Al principio de este vínculo con las mujeres defensoras me molestaba el hecho de tener que defender una propiedad. Me he criado como socialista y casi anarquista; he leído desde joven a Proudhon –y también la terrible crítica de Marx “Miseria de la filosofía”– y el concepto “la propiedad es un robo” es una máxima que llevo estampada en la frente: precisamente por eso he evitado tener propiedades e incluso soy una detractora del sueño capitalista de la casa propia. Por eso mismo, de-construir ese concepto, y entender lo que implica el territorio para las mujeres defensoras del agua y del medio ambiente ha sido un des-aprendizaje importante en mi vida. Porque no, no es solo una propiedad, es algo completamente diferente: un territorio es todo lo que hay encima, dentro, sobre y a través de esas tierras. Las relaciones de pertenencia, pero también, los lazos culturales que te permiten vivir en-con el agua, los sembríos, el cielo, las montañas, la cosecha, los lagos, las lagunas y todo lo que respira vida.
Precisamente como me lo han comentado muchas defensoras de los territorios y del agua, para ellas la tierra no es un objeto de propiedad, como una tenencia, sino como algo vivo que las acoge y protege. La metáfora que utilizan es la de “la casa”: el territorio es un hogar, un espacio donde se es tal cual, que recorrieron desde que gateaban aprendiendo de los insectos y las pequeñas plantas, y como me lo confesó la dirigente quechua Tarcila Rivera, es hacia la tierra, la MamaPacha, donde regresa la placenta de los hijos que hemos parido, porque es el espacio de donde emergemos como lo que somos: seres.
Máxima sigue luchando contra Goliat: será débil, será pobre, no tendrá armaduras ni ejércitos, pero le ha lanzado una dolorosísima pedrada en la frente al proyecto minero Conga. Sus hermanos y compañeros, los Guardianes de las Lagunas, seguirán vigilando a las cochas Azul, El Perol, Challhuagón y Chica para que ellas y sus sistemas hídricos no sean afectados en esta búsqueda insaciable de oro. Sin embargo, los seis años de resistencia han pasado factura: hay desaliento y la organización, antaño apoyada por el Gobierno Regional, hoy está sola. Es cierto que muchos ronderos y campesinos han aprendido en estos años, sobre todo, a respetar a las mujeres que luchan junto con ellos codo a codo, pero también es cierto que muchos han cambiado de bando, o han desertado, o se han alejado por diversos motivos. El desgaste en la resistencia es la mejor arma del extractivismo porque logra lo que no pueden las balas: perder la fe. Sin embargo, son las mujeres quienes mantienen esa fuerza para reivindicar lo que es justo y para sentirse cerca del agua, de los ríos, de las cochas, de los manantes, de los humedales. Con sus botitas de hule caminan sobre el lodo y dejan, poco a poco, un sendero de esperanza y fe en sí mismas.

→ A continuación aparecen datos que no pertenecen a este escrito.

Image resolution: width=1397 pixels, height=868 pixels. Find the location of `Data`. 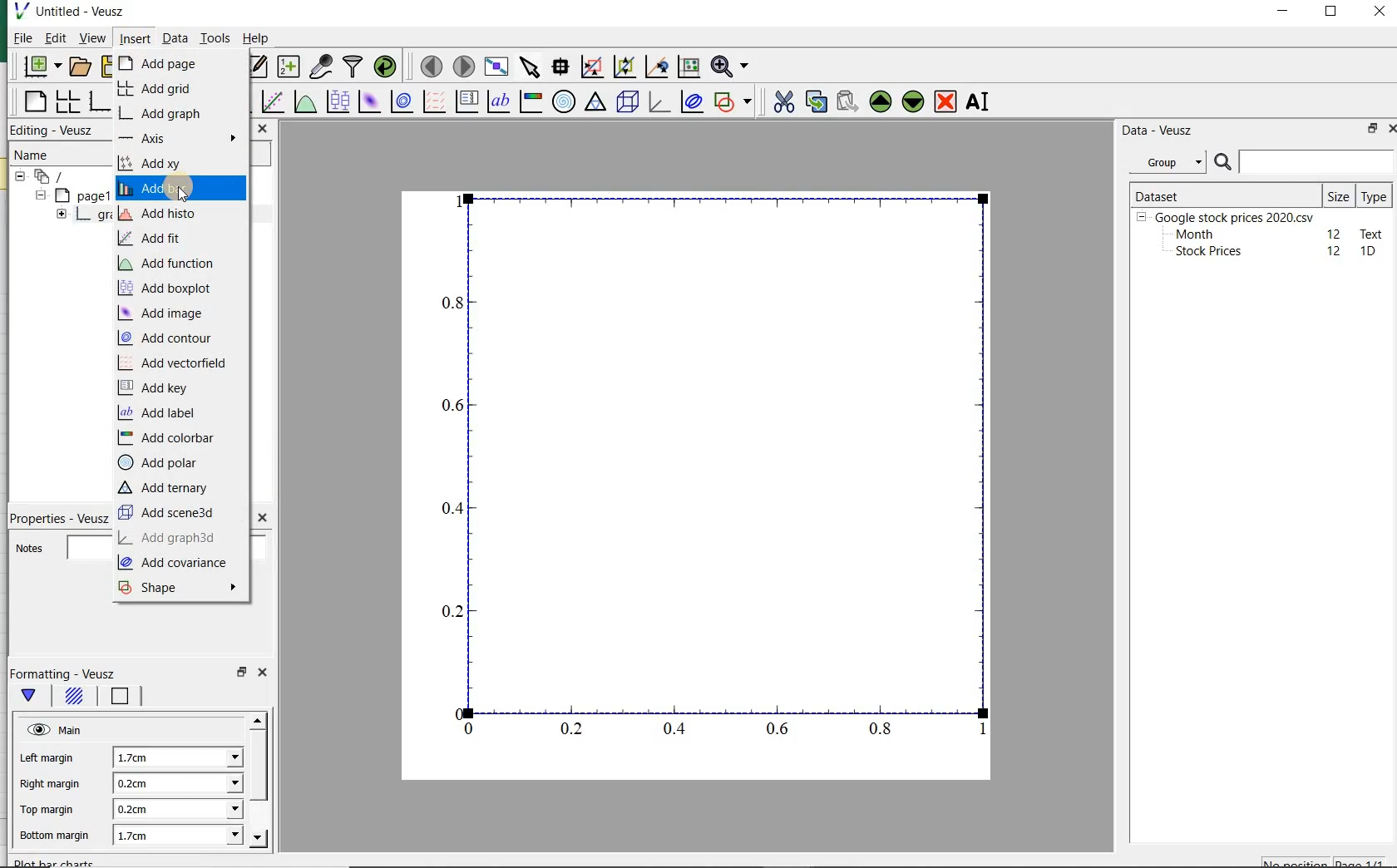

Tía María: de campesinas a agricultoras
Cuando llegué al Puerto de Mollendo, en la provincia de Arequipa, buscando a Mary Luzmila Marroquín –o Maryluz, como le dicen– me indicaron que tenía un puesto en el mercado. Finalmente la encontré sentada entre ajos, cebollas, choclos y camotes, con el típico mandil de vichy celeste con amplias faltriqueras, entregando vuelto mientras hablaba por el teléfono celular. Era un puesto grande, con fondo donde se encontraba el almacén, repleto de productos de panllevar y fruta. Dos veces antes había conversado con ella: en Arequipa, la primera vez, junto con el alcalde de Cocachacra y un ingeniero; la segunda vez en la canchita de fútbol de la misma Cocachacra, Valle de Tambo, recibiendo los testimonios de las personas violentadas en sus derechos por la empresa minera Southern Peru Cooper Corporation, que intenta contra viento y marea sacar el proyecto minero Tía María. La primera vez que le estreché la mano Maryluz me explicó, de manera totalmente pedagógica, los puntos del Estudio de Impacto Ambiental de Tía María que no contemplaban ni remediación, ni preservación del agua de la zona, así como la ampliación cuasi ilegal del mismo, en una zona que se llama La Tapada y queda a doscientos metros del río Tambo, que obviamente podría contaminarse.
— ¿Es Ud. ingeniera? –le pregunté.
— No, no, no –y esbozó una tímida sonrisa de satisfacción.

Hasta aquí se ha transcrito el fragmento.